Biden administration releases 100-day plan to address electric system cybersecurity risks
On April 20, the Biden administration, through the United States Department of Energy (DOE), issued what it is calling its 100-day plan to address cybersecurity risks to the US electric system. The plan is a coordinated effort among DOE, the electricity industry, and the Cybersecurity and Infrastructure Security Agency (CISA). It “represents swift, aggressive actions to confront cyber threats from adversaries who seek to compromise critical systems that are essential to US national and economic security,” according to the announcement.
The idea is that DOE’s Office of Cybersecurity, Energy Security, and Emergency Response (CESER), working with utilities, will “continue to advance technologies and systems that will provide cyber visibility, detection, and response capabilities for industrial control systems of electric utilities.” To achieve this goal, the efforts undertaken in this “sprint” focus on encouraging power grid players to:
1.Implement measures or technology that enhance their detection, mitigation and forensic capabilities.

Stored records
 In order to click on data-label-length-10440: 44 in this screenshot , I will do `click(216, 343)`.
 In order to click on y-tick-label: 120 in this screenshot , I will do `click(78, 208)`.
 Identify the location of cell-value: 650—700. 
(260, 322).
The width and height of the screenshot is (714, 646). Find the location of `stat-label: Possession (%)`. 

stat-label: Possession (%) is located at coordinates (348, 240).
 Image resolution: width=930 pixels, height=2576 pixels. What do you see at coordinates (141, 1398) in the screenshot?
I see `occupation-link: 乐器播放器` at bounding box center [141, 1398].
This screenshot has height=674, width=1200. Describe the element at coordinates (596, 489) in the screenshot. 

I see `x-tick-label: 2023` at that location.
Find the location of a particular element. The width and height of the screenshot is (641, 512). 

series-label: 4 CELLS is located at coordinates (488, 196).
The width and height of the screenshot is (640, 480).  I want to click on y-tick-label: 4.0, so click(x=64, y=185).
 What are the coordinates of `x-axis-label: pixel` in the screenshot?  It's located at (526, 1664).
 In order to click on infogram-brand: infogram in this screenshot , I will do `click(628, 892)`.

_Activity_
In the passage on the 100-day grid cybersecurity plan, which federal department issued the plan?

_Answer to this task_
The United States Department of Energy (DOE)